Voilà! Purple snow. This image is a modern re-enactment, because I only had black-and-white film for my Brownie camera in those days. And besides, purple snow was so normal that nobody would have thought to photograph it. “purple snow” by TORLEY is licensed under CC BY-SA 2.0 

Numberless bits of cinder got dragged down the street—transferred from interesections to tires, then deposited in mid-street, in driveways, in alleys, even on sidewalks. By mid-winter, all streets were festooned with purple snow, colored by the powdered residued of our furnace clinkers. It ranged from bright purple-pink to a dull brown slush with just a bit of rosiness. 

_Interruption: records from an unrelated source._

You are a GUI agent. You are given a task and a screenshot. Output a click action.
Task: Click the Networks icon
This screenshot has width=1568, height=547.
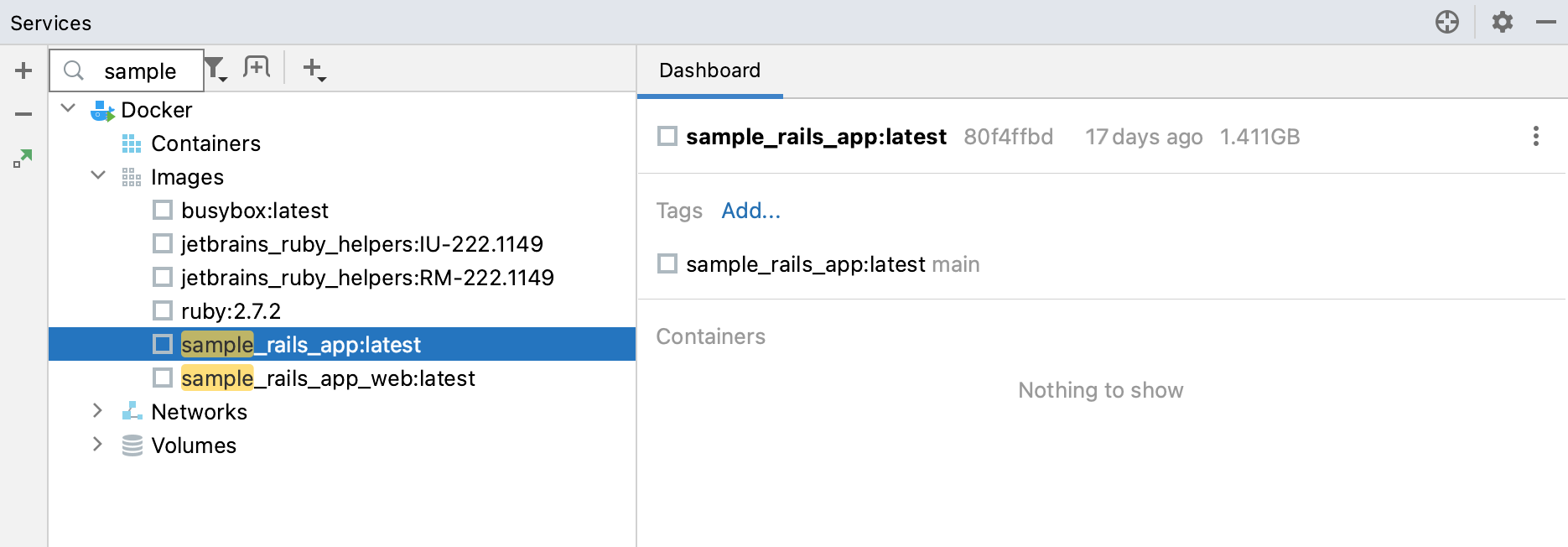coord(131,411)
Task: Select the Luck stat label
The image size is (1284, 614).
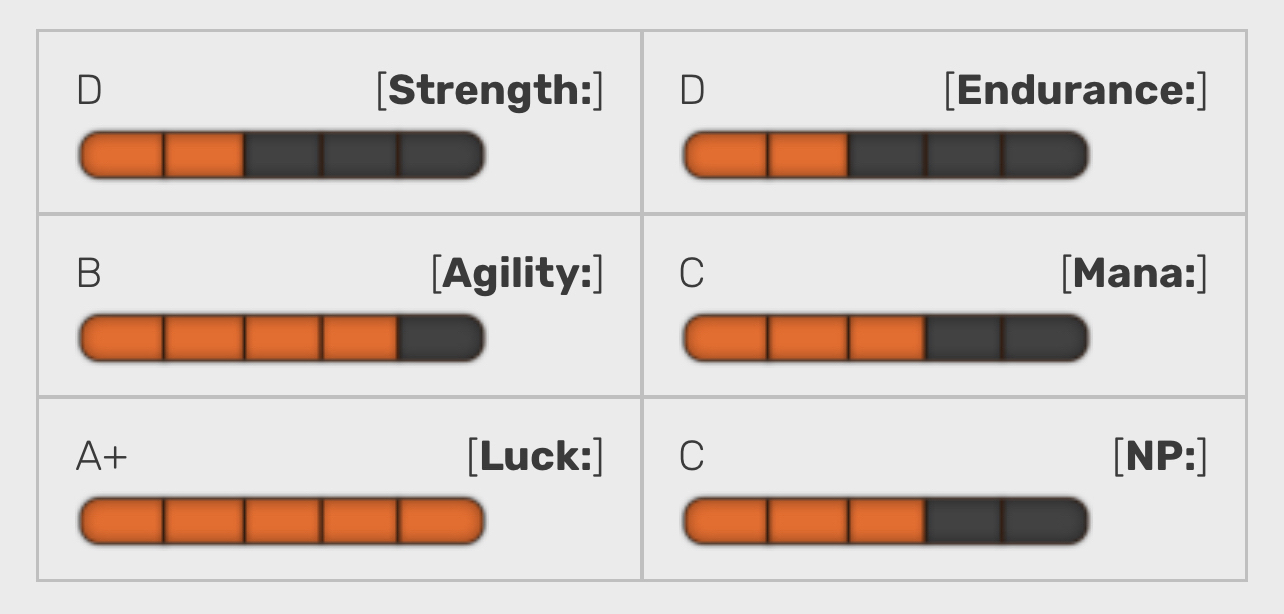Action: coord(536,457)
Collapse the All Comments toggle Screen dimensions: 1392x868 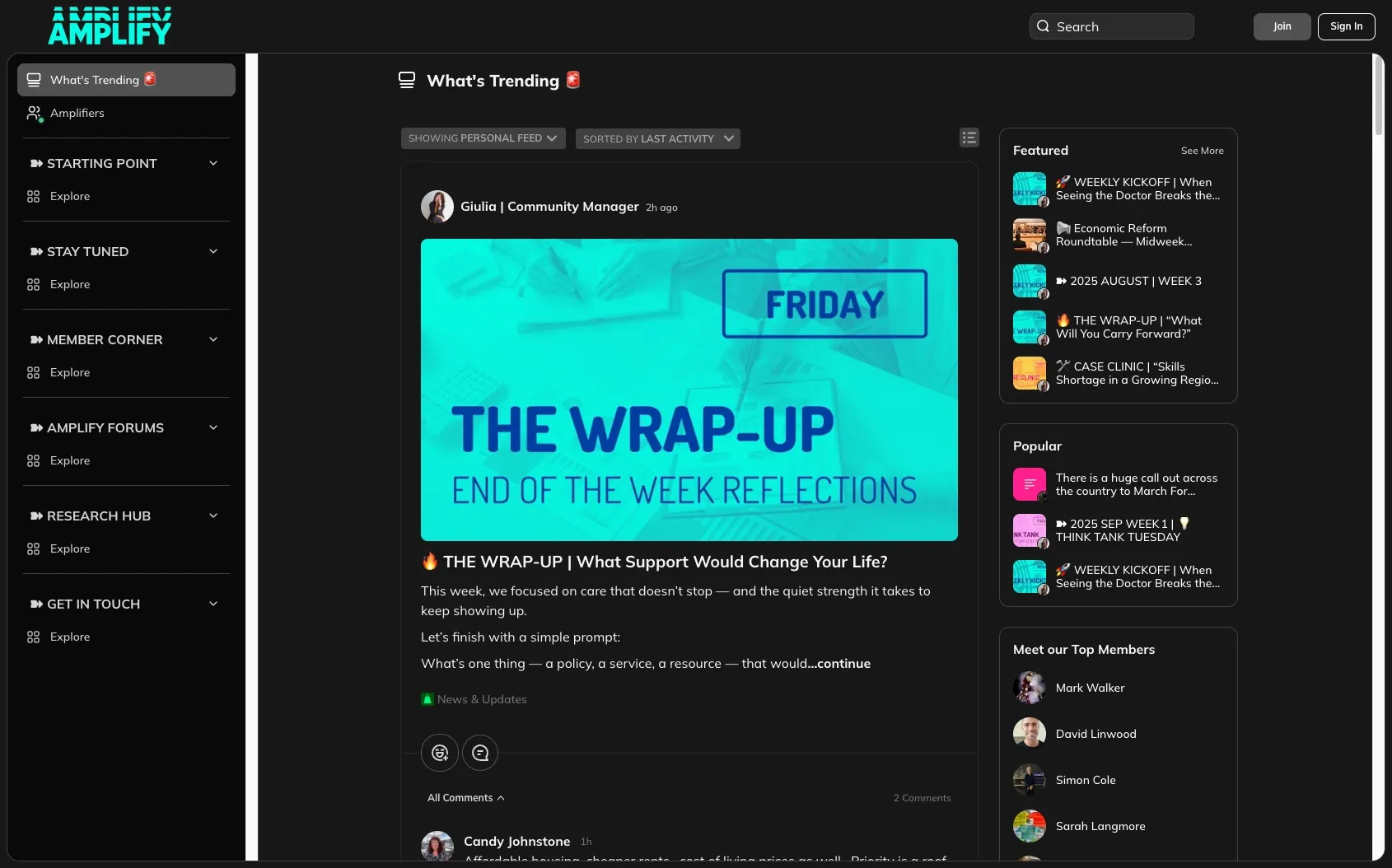(466, 798)
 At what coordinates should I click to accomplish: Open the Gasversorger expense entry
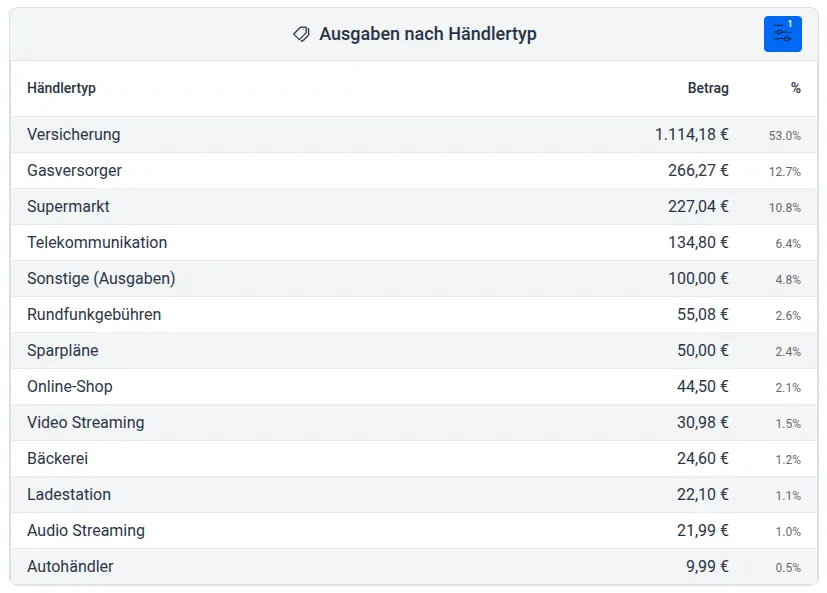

Snow melts; cinders remain. They lay in small, sharp bits, in gutters and on sidewalks. They formed a light coat over asphalt schoolyards and potholed alleys. They lay in wait for innocent childen.

Cinders paved athletic running tracks before the invention of GrassTex, Tartan Track, AstroTurf. Sprinters and middle-distance runners got cinders in their low-cut track shoes, chewing up their feet. Or they fell on the track and embedded tiny chunks of metal under their skin.

The same hazard faced every child who strapped on a pair of roller skates or drove a tricycle pell-mell along uneven sidewalks while clad in short pants and tee shirts. Nobody escaped. Some kids had cinders embedded so deep that years later you could still find the black speck in cheek, knee, or elbow where the projectile had burrowed in.

Was anybody killed or maimed by these clinkers?

Come on. We were made of sterner stuff.